Nvidia has announced at the GPU Technology conference 2014 that it plans to integrate a high-speed interconnect, called Nvidia  NVLink, into its future GPUs, enabling GPUs and CPUs to share data five to 12 times faster than they can today.

This will eliminate a longstanding bottleneck between CPUs and GPUs and represents a new step on the road to next-generation exascale computing through heterogeneous architectures.

Nvidia will add NVLink technology into its Pascal GPU architecture – expected to be introduced in 2016 as the successor to this year’s Maxwell compute architecture. The new interconnect was co-developed with IBM, which will incorporate it in future versions of IBM’s Power CPUs.

With NVLink technology tightly coupling IBM Power CPUs with GPUs, the Power data centre system will be able to use GPU acceleration for a diverse set of applications, such as high performance computing, data analytics, and machine learning.

Today’s GPUs are connected to x86-based CPUs through the PCI Express (PCIe) interface, which limits the GPU’s ability to access the CPU memory system and can be five-times slower than typical CPU memory systems. PCIe is an even greater bottleneck between the GPU and IBM Power CPUs, which have more bandwidth than x86 CPUs.
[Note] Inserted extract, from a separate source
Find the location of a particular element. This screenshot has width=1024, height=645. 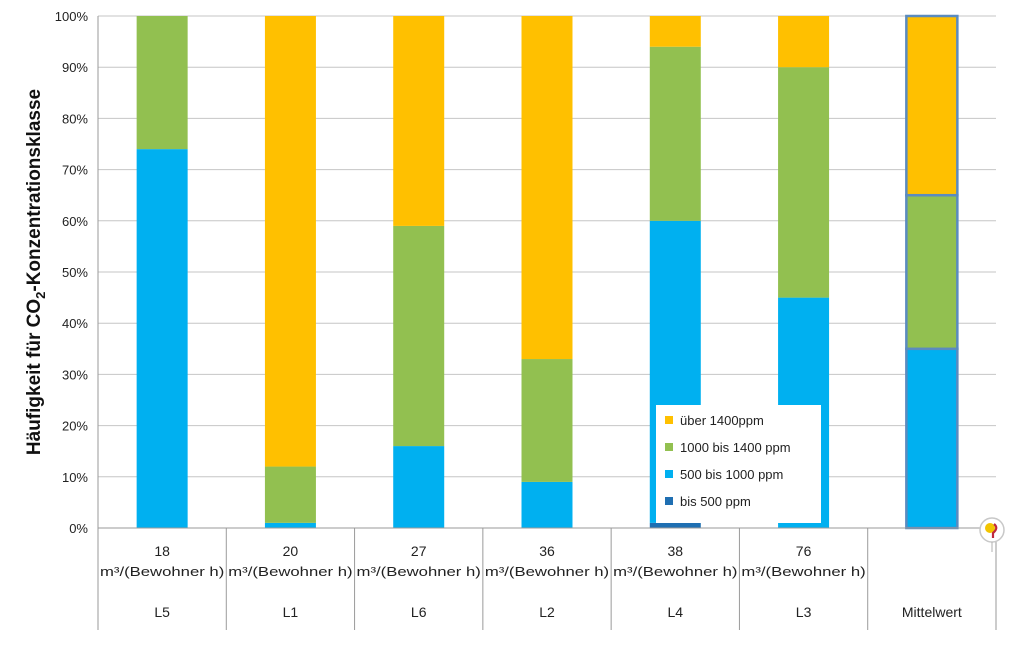

legend-box is located at coordinates (738, 464).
As the NVLink interface will match the bandwidth of typical CPU memory systems, it will enable GPUs to access CPU memory at its full bandwidth.
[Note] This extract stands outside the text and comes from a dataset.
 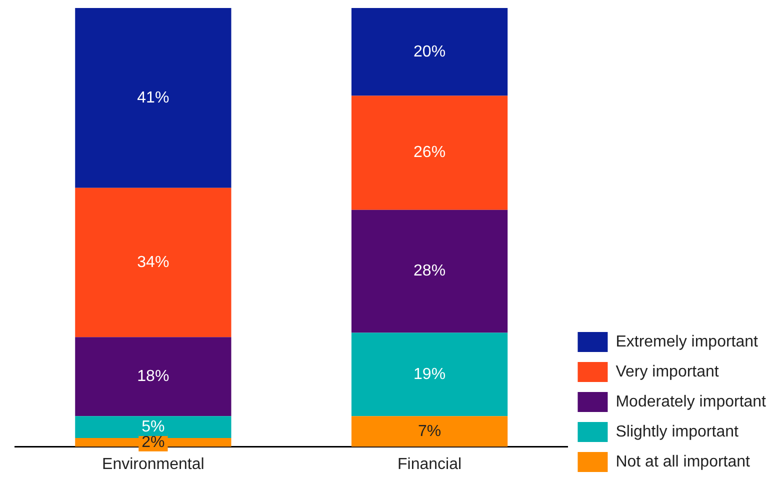 I want to click on x-tick-label: Environmental, so click(x=153, y=464).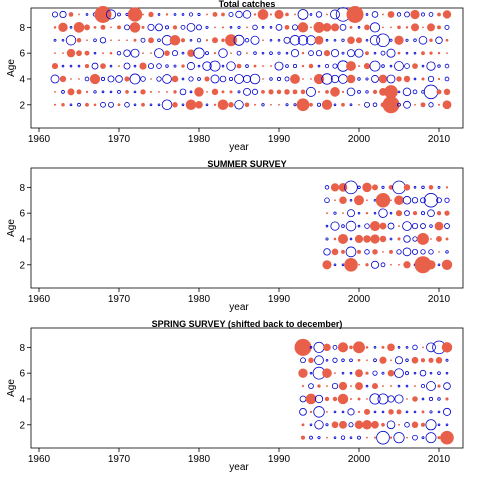 Image resolution: width=480 pixels, height=480 pixels. I want to click on x-tick-label: 1980, so click(200, 300).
Accelerated computing applications typically move data from the network or disk storage to CPU memory and then copy the data to GPU memory before it can be crunched by the GPU. With NVLink, the data moves between the CPU memory and GPU memory at much faster speeds, making GPU-accelerated applications run much faster.
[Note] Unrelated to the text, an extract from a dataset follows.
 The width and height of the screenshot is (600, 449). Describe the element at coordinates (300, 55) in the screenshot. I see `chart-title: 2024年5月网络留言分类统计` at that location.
‘NVLink enables fast data exchange between CPU and GPU, thereby improving data throughput through the computing system and overcoming a key bottleneck for accelerated computing today,’ said Bradley McCredie, vice president and IBM Fellow at IBM. ‘NVLink makes it easier for developers to modify high-performance and data analytics applications to take advantage of accelerated CPU-GPU systems. We think this technology represents another significant contribution to our OpenPower ecosystem.’